* What to work on *
Among the entries below, please repeat exactly and only the lines from the line containing "You are a computer-use agent." to the line containing "Instruction: Click the step 2 circle icon", both lines included.

* Supplied material *
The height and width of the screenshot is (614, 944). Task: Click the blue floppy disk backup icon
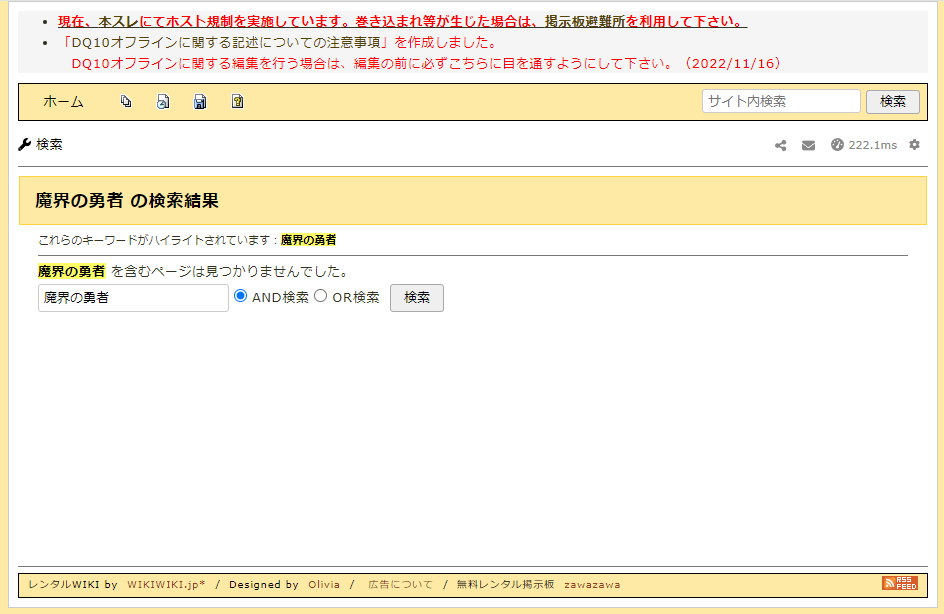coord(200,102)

==

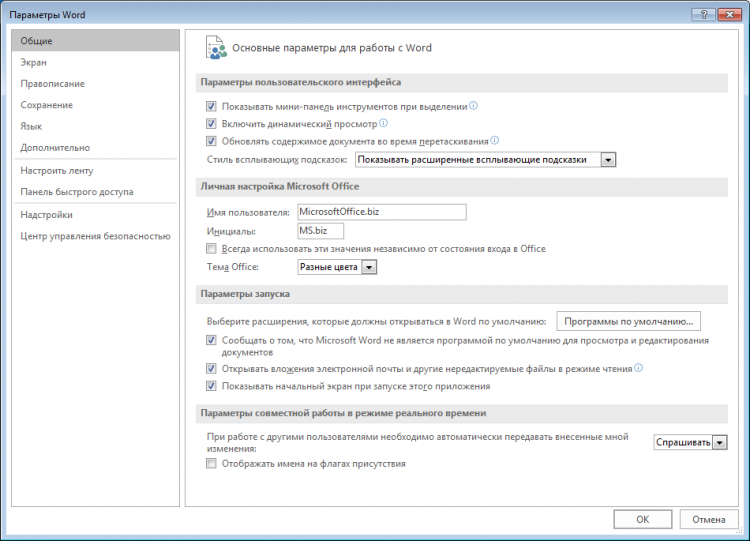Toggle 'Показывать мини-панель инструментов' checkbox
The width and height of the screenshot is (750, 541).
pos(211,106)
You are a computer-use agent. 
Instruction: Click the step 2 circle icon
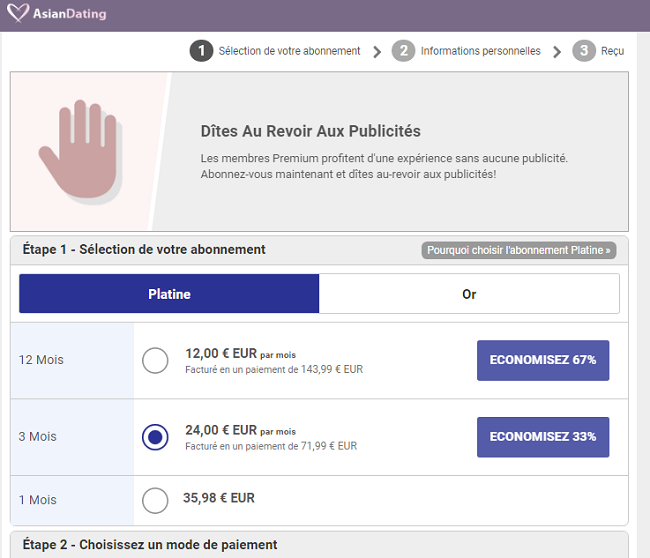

* Exercise output *
You are a computer-use agent. 
Instruction: Click the step 2 circle icon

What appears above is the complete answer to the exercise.